== DATA FOR PROCESSING ==

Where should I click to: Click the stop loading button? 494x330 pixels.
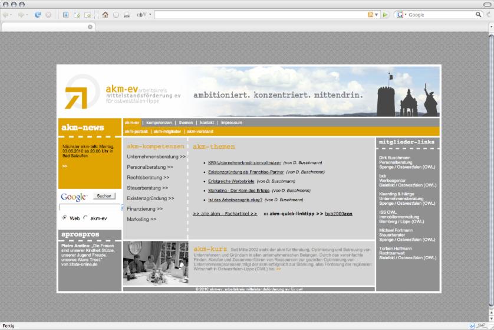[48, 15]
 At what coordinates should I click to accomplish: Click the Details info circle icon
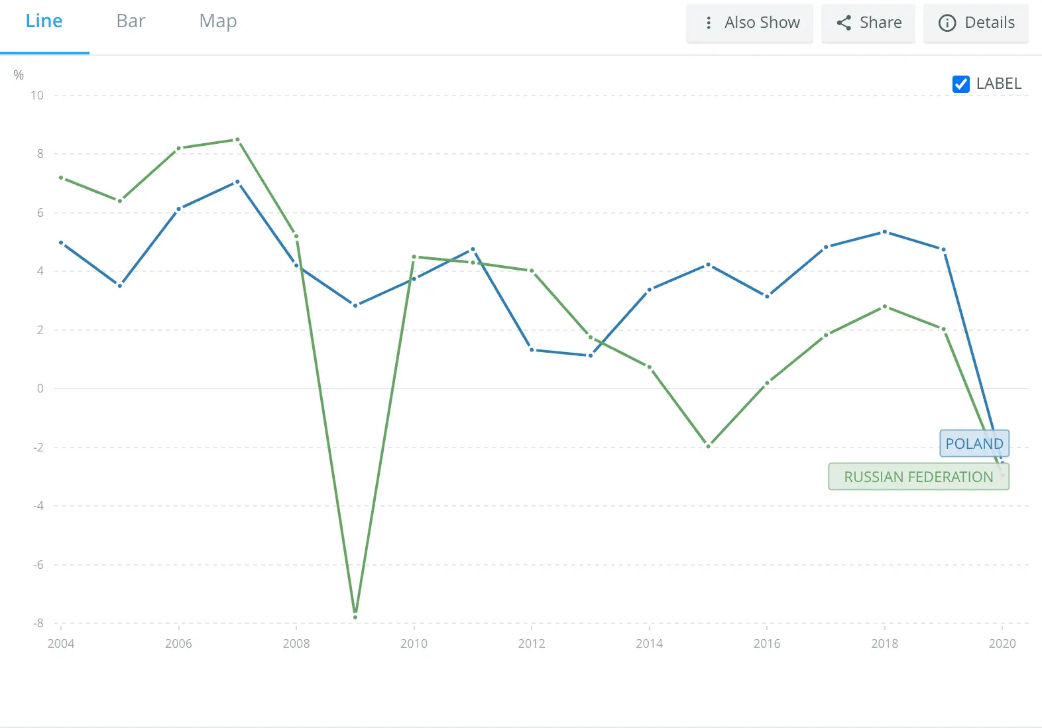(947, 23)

--

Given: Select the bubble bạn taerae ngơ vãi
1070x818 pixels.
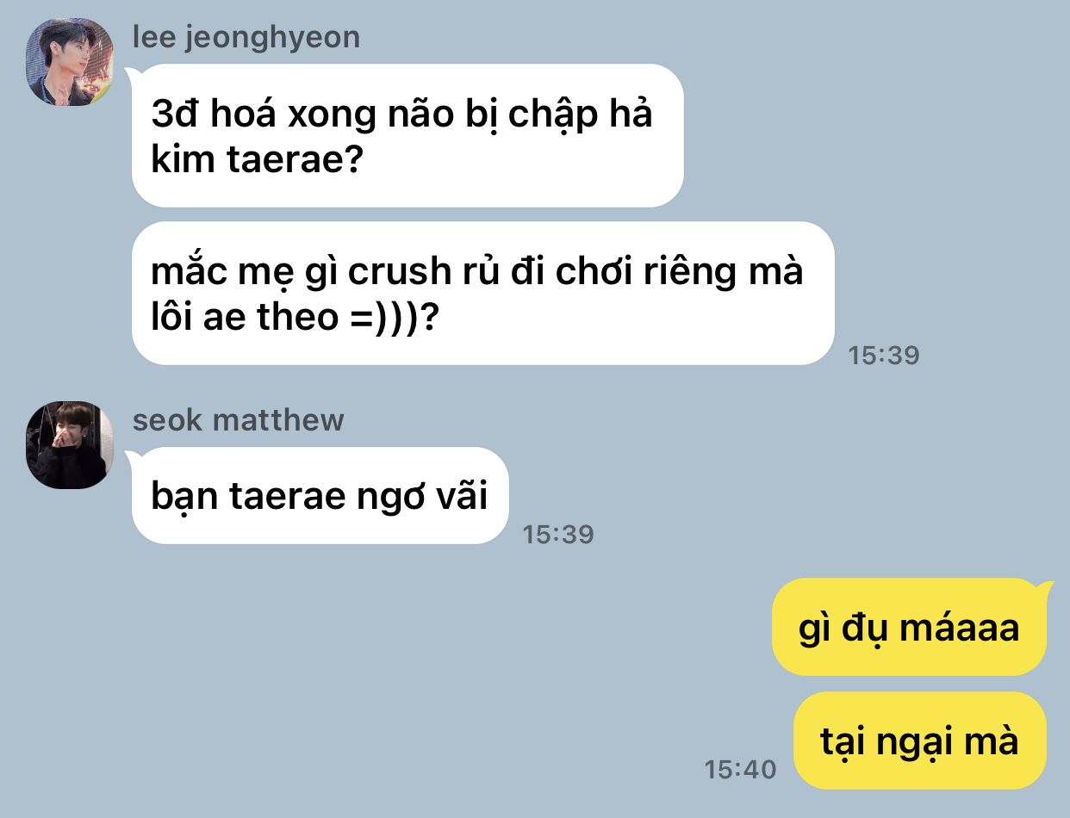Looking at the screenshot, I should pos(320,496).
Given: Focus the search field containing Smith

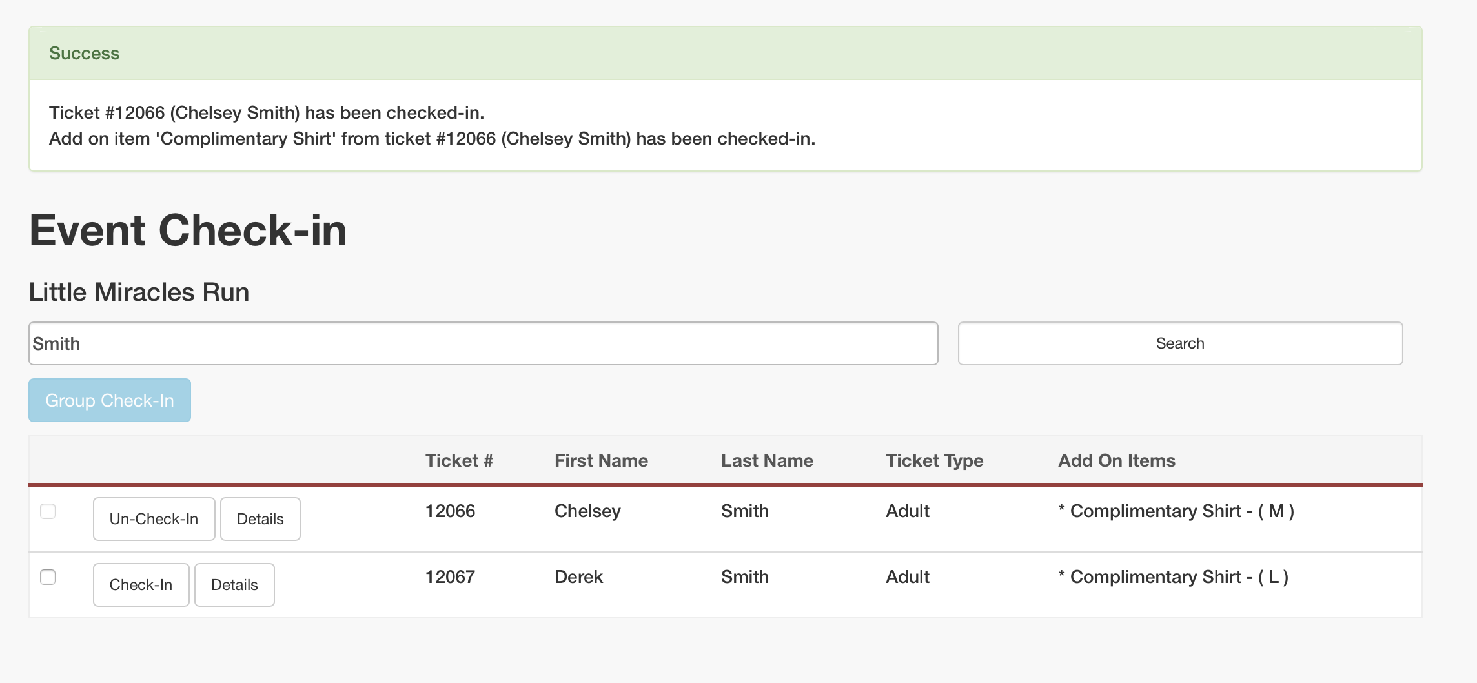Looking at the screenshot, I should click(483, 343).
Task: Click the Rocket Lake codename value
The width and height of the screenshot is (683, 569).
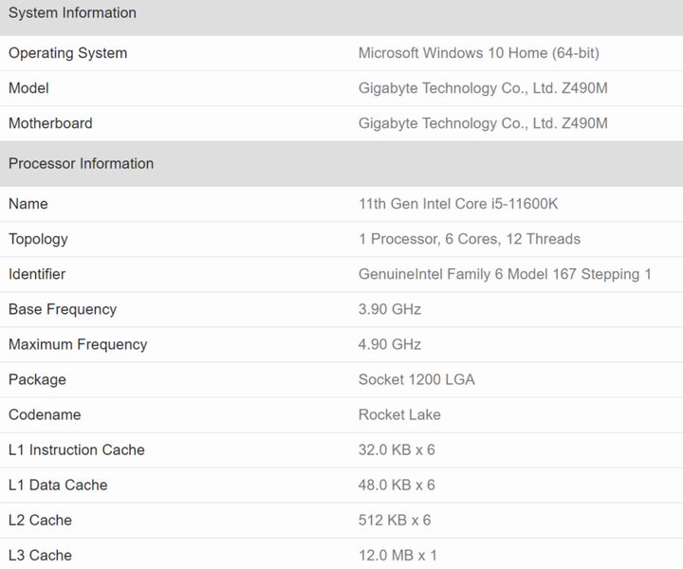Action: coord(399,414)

== TASK DESCRIPTION ==
Among the entries above, take the lines from the one with "Given: Select the bubble bạn taerae ngơ vãi" through the one with "Task: Click the Rocket Lake codename value" and retype them exactly, leaving out the pictures.

== ANSWER BOX ==
Given: Select the bubble bạn taerae ngơ vãi
1070x818 pixels.
Looking at the screenshot, I should pos(320,496).
Given: Focus the search field containing Smith

Looking at the screenshot, I should click(483, 343).
Task: Click the Rocket Lake codename value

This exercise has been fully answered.